The business world is unpredictable, with an unprecedented amount of changes, meaning that leaders and managers who seek a codex for behaviour and how to execute tasks by the book will fail. Only those who have the mindset deeply rooted within, will be capable of adapting behaviour and activities to the specific context, challenge, employee and application of technology. This is clearly mindset over behaviour and something that we’re not used to learn and nurture in the management teams.
The traditionally old-school management tends to focus on best practices, executing according to plan and hierarchical decision making. I’ve experienced this leading to deeply rooted anxiety for failure and a constant inwards-looking dialogue, almost like a glass bubble. However, this best-practice management style is steadily being overtaken by new demands from both market and employees, where a new mindset of distributed leadership, experiments and less planning is needed.
The building blocks of new-practice leadership
The modern, new-practice leadership has five but very significant building blocks or guiding principles:
- People first.
- Knowing your purpose, why you exist as an organization.
- Eagerness for experimentation.
- Insatiable drive for results.
- Distributed leadership.
The holistic application of these five guiding principles to the mechanisms and areas of the business fundamentally changes the understanding of how the organization engages employees and creates teams that are adaptable, problem-solving, and at times even self-managed.
This new-school leadership style focuses on purpose and meaning, on the networked organization, on transparency, on less planning, and on psychological safety. It’s a totally different and less predictable business constriction, than the old-school, best-practice oriented one. It’s an approach that is playful, experimental, risk-taking, and learning. And it’s a place where current practice is more relevant than best-practice.

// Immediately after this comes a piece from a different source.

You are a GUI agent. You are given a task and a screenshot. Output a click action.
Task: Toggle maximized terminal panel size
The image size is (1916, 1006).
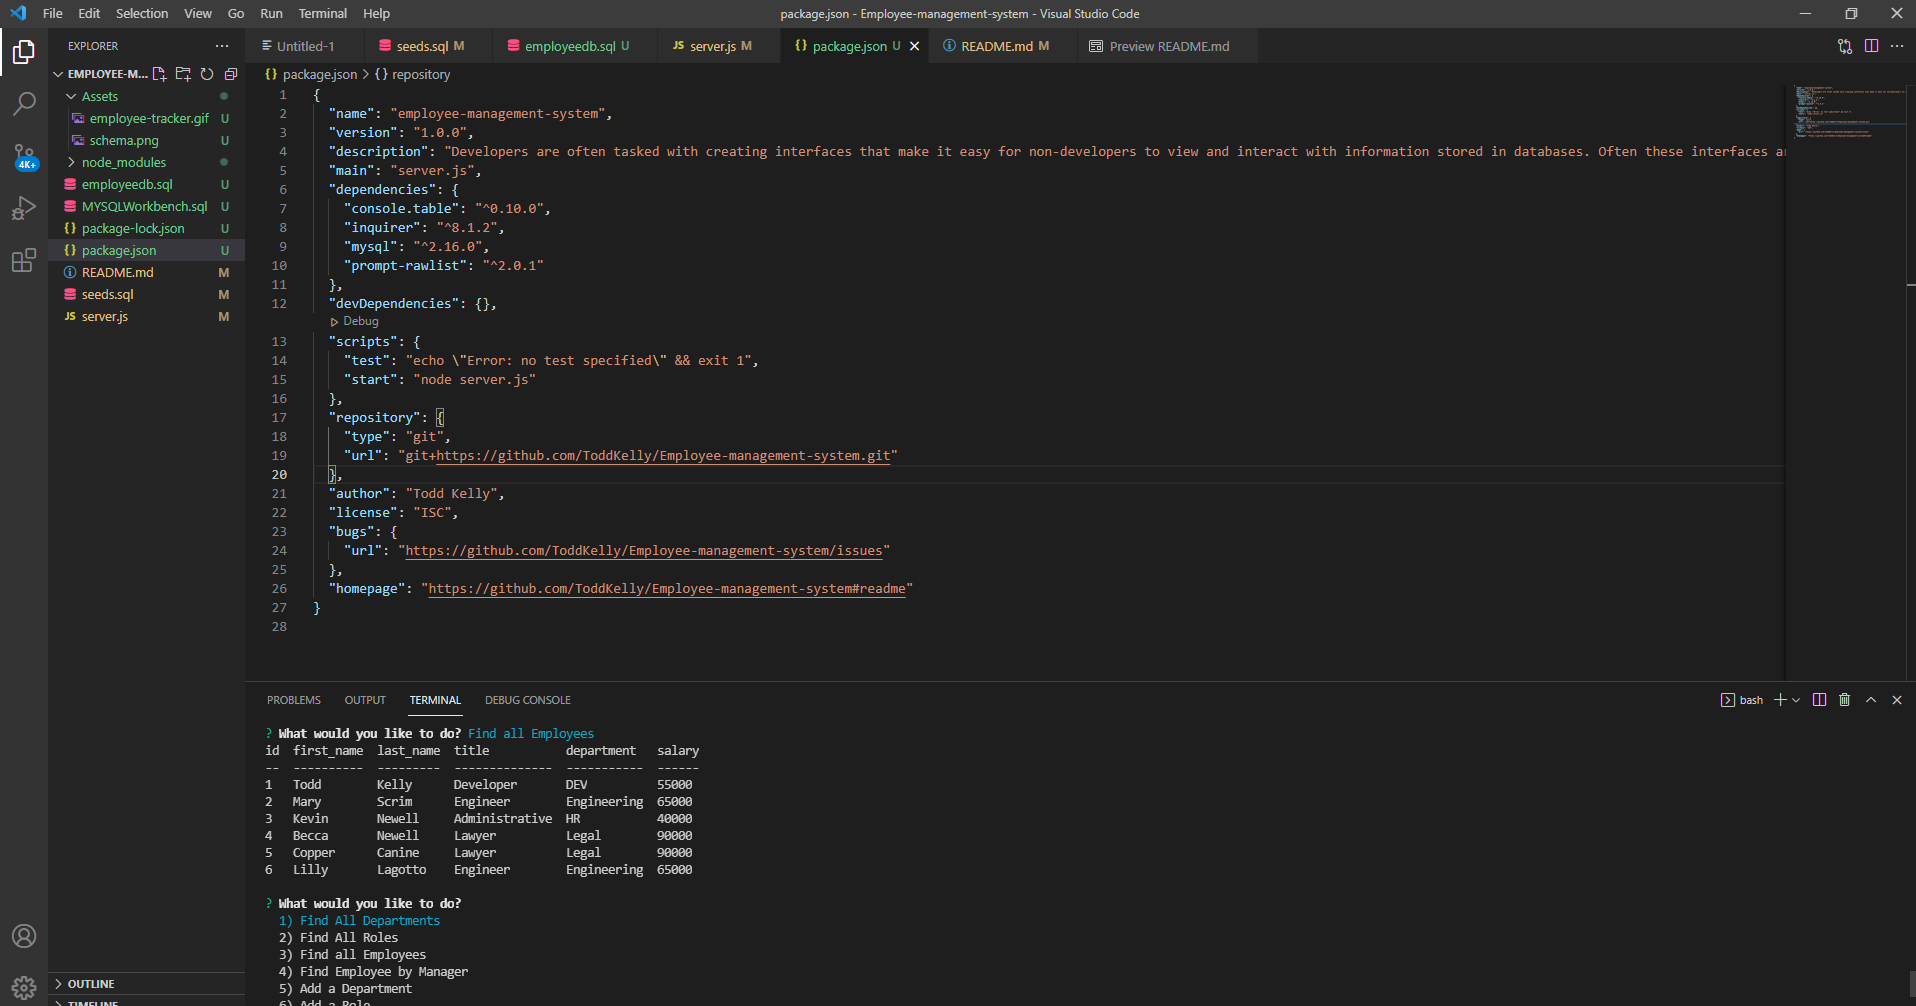pyautogui.click(x=1871, y=700)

Responsiveness is a very central skill
Now, there’s an inherent danger in this too. Too much new-school leadership can lead to a diffuse direction, longer decision processes, and under-average performance. I’ve seen this happen.
The key skill to the modern leadership is responsiveness, that is, understanding how – and when – to mix the old and new schools of leadership. More often, you should gravitate towards the modern, delegating, distributed leadership style. But, as a leader it is your right and duty to set the direction, make decisions and be old-school. The balance just has to be 1-to-5 in favour of the new style. You need to map and investigate what balances you have in your organisation and how to affect the when needed.
This is the new mindset. Responsiveness is a way of shaping your future, to stay relevant.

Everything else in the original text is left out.